I walked up to him, my breath hitching. I didn't reach for a pulse. I reached for my notebook.

"Dr. Thorne," a voice hissed. It was Detective Miller, a man whose mind was currently working overtime to convince himself this was a bizarre neurological toxin. "We've got six more inside the house. They aren't breathing, but they aren't cold. It's like... they're stuck in the hardware."

"Don't touch them, Detective," I warned, stepping past the mailman. As I moved, I felt a familiar vibration in my inner breast pocket.

The Casebook.

It was growing warm against my chest. I pulled it out—the leather, textured like weathered skin, felt unnervingly supple. I flipped it open. The pages were blank, save for a single drop of red that began to spread across the parchment like a blooming flower.

Case 01: The Anatomy of Silence. Status: Open.

Inside the house, the silence was physical. It pressed against my eardrums like deep-sea pressure. In the dining room, a family of four sat around a Sunday roast. The steam from the potatoes was frozen in the air—white, ghostly plumes that didn't dissipate. A spilled glass of red wine hung in a mid-air arc, a jagged ribbon of crimson stilled in time.

"Sarah," I whispered, my voice sounding flat, as if the room were eating the sound waves.

"I see it," she said, her silver hand beginning to hum. "The source isn't here. This is just the ripple effect."

I knelt beside the youngest child, a girl of maybe seven. I looked into her eyes. They weren't glassy like a corpse's. They were vibrant, full of life, but the pupils were fixed. I moved my hand toward her face, stopping an inch away.

The air around her was cold—not the cold of ice, but the cold of a vacuum.

"They aren't dead," I muttered, the realization chilling my blood. "They're being archived. Someone is harvesting the 'now' and leaving the 'was' behind."

Suddenly, the Casebook in my hand jerked.
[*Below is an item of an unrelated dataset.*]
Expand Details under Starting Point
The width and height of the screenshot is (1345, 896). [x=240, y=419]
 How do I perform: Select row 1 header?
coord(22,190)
A new line of script scratched itself into the paper, accompanied by the sound of a dry quill on parchment.

The collector is still in the basement.

I looked at Sarah. She didn't need to read the book. She saw the way I glanced at the floorboards. With a rhythmic clink-whir of gears, her silver fingers curled into a fist.

"Elias," she said, her voice a low, dangerous vibration. "Get your pen ready. This one's going to be a messy entry."